Background of the Case
The AAI, a government entity under the Ministry of Civil Aviation, manages airports across India and is registered for service tax payments. Its operations include handling cargo, particularly export cargo, involving activities such as unloading, carting, X-ray screening, and packing—from acceptance of shipment until loading onto aircraft.

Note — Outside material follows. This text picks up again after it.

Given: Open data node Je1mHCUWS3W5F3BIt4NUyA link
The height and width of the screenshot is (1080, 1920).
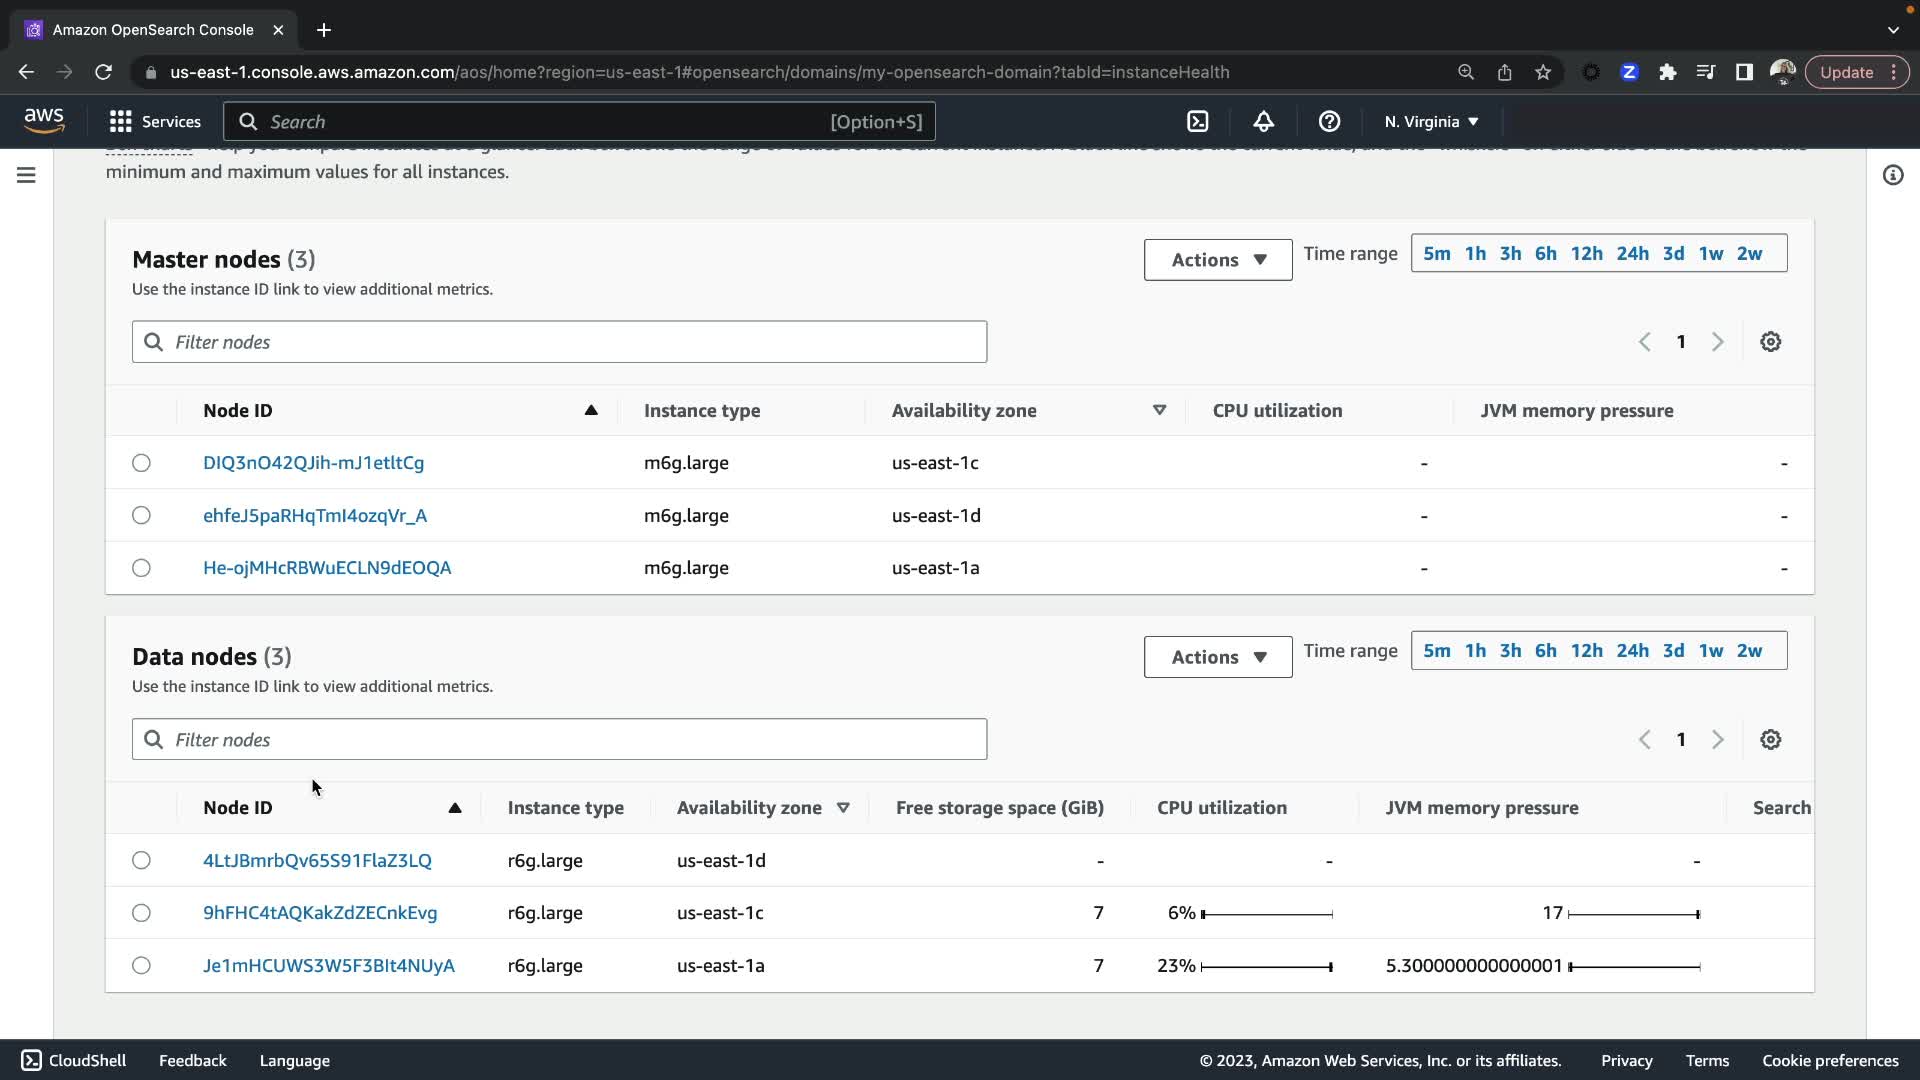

The dispute originated from a 2010 order by the Commissioner (Adjudication), Service Tax, Delhi, which confirmed service tax liability on AAI for the period October 1, 2003, to March 31, 2007. Initially classified under “Storage and Warehousing Service” until September 9, 2004, it shifted to “Airport Services” from September 10, 2004. AAI challenged this before the Customs, Excise & Service Tax Appellate Tribunal (CESTAT), which upheld the liability under “Airport Services” post-2004. Aggrieved, AAI appealed to the Supreme Court under Section 35L of the Central Excise Act, 1944.
Key Arguments Presented
AAI’s counsel, Y.K. Kapur, argued that export cargo handling is explicitly excluded from the definition of “cargo handling service” under Section 65(23) of the Finance Act, 1994. He emphasized the proviso to this subsection, which states that handling of export cargo does not fall under cargo handling services, thereby exempting it from taxable services as defined in Section 65(105).
The respondent, represented by senior counsel Nisha Bagchi, contended that while Section 65 defines terms, the charging provision is Section 66, which levies service tax on “taxable services” referenced in subclauses of Section 65(105), including subclause (zzm) for airport services. This subclause covers any service provided by AAI or others in airports or civil enclaves, making it broad enough to include export cargo handling.
Supreme Court’s Reasoning
The bench, comprising Justices Pankaj Mithal and Prasanna B. Varale, meticulously dissected the statutory framework. Justice Mithal, authoring the judgment, clarified that Section 65 is definitional, not charging. The exclusion of export cargo from “cargo handling service” in Section 65(23) does not automatically exempt it from service tax.
The Court highlighted Section 66 as the charging section, imposing a 12% tax (as applicable then) on taxable services under Section 65(105)(zzm). This subclause encompasses “any service provided… to any person, by Airports Authority… in any airport or a civil enclave.” The judges noted its wide ambit, capturing all AAI services in airports, regardless of cargo type.
Subclause (zzm) was introduced effective September 10, 2004, post which all AAI airport services became taxable. The Court rejected AAI’s reliance on the cargo handling exclusion, stating it does not override the taxable service definition. Even if export cargo is excluded from one category, it falls under the broader “airport services” umbrella.
The bench dismissed arguments based on departmental circulars, ruling that they cannot supersede statutory provisions. It affirmed CESTAT’s order, finding no error in taxing export cargo handling as airport services from 2004.
Implications for the Aviation and Tax Sectors
This judgment (2025 INSC 1141) sets a precedent for interpreting service tax provisions broadly, especially in public sector undertakings like AAI. It underscores that exemptions must be explicitly statutory, not inferred from definitions alone. For exporters and logistics firms, this could mean continued tax liabilities on airport-related services, potentially increasing operational costs.
Post-GST era (introduced in 2017), such services now fall under GST, but the ruling remains relevant for pre-2017 disputes. It may influence ongoing litigations involving similar classifications under excise or service tax laws.